• **Provided data**
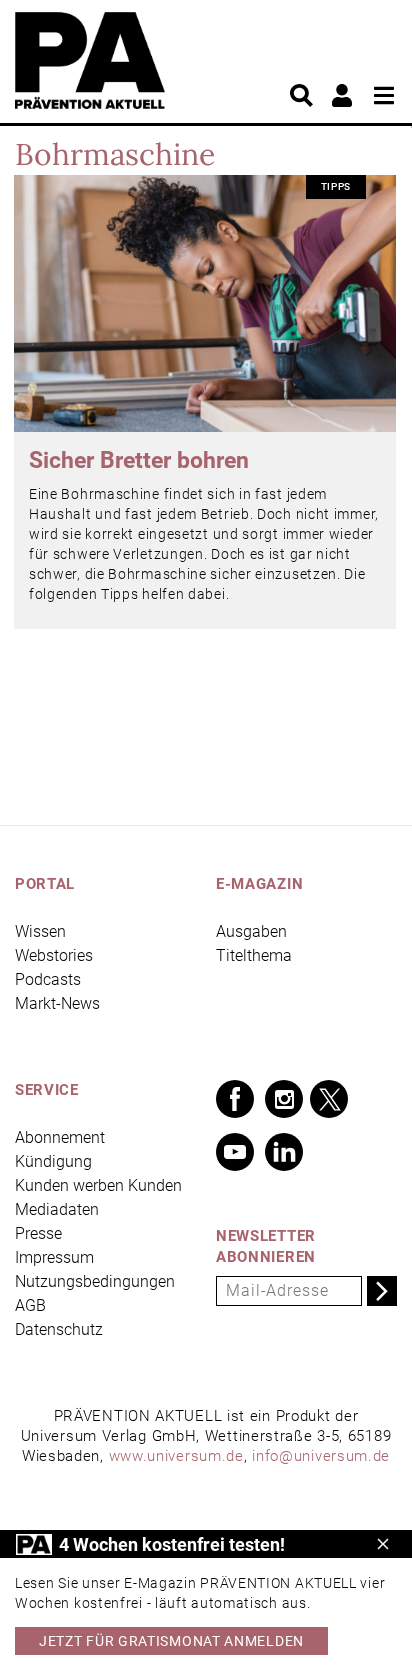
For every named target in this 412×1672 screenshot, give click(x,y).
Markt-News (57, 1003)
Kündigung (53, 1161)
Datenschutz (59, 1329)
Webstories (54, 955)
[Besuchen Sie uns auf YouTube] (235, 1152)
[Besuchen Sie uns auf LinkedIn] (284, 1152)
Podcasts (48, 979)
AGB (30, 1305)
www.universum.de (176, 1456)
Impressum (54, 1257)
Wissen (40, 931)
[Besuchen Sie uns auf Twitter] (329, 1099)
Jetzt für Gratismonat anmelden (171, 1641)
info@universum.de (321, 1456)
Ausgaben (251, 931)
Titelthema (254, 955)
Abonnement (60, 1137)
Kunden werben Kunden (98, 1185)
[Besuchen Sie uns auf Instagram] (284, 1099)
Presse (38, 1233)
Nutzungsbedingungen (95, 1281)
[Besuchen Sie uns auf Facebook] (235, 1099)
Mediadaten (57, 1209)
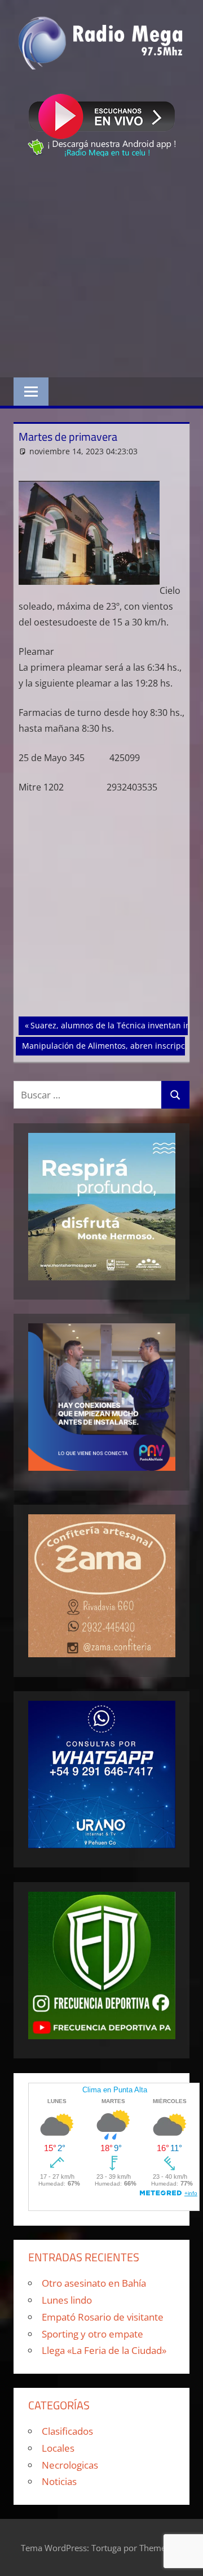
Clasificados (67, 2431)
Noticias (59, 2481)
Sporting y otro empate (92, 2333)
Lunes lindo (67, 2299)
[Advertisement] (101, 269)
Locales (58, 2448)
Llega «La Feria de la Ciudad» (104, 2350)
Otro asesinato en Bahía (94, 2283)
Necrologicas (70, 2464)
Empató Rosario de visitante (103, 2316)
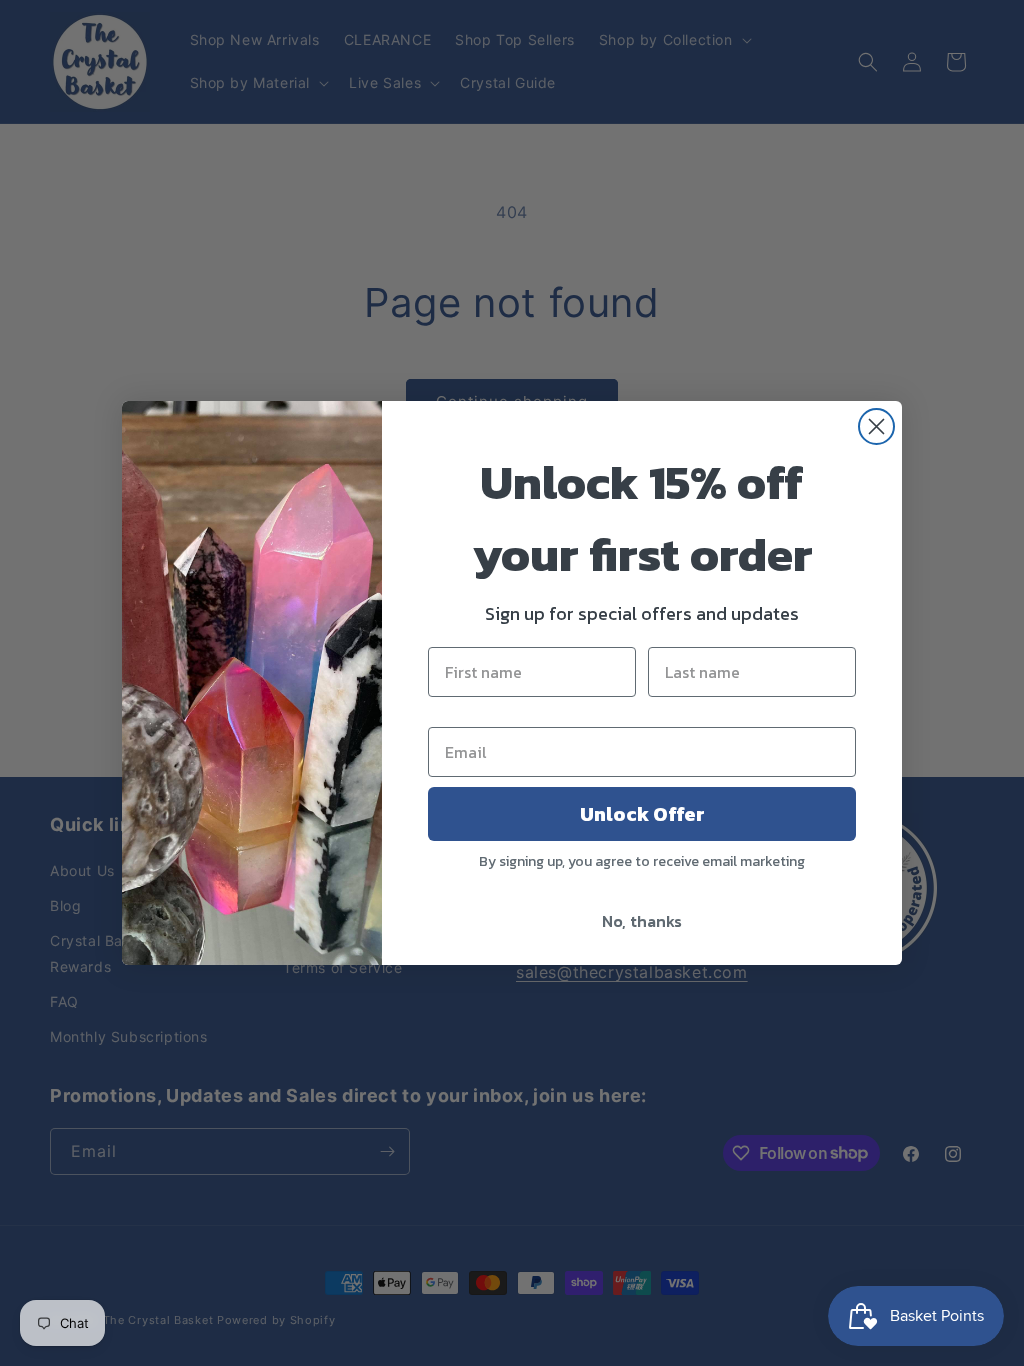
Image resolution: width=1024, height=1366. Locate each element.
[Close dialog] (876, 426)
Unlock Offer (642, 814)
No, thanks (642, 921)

• **Work request**
Look above for the line holding "Webstories (54, 955)". Print it and every line after it, exactly, through the line holding "Abonnement (60, 1137)".

• **Finished task**
Webstories (54, 955)
[Besuchen Sie uns auf YouTube] (235, 1152)
[Besuchen Sie uns auf LinkedIn] (284, 1152)
Podcasts (48, 979)
AGB (30, 1305)
www.universum.de (176, 1456)
Impressum (54, 1257)
Wissen (40, 931)
[Besuchen Sie uns auf Twitter] (329, 1099)
Jetzt für Gratismonat anmelden (171, 1641)
info@universum.de (321, 1456)
Ausgaben (251, 931)
Titelthema (254, 955)
Abonnement (60, 1137)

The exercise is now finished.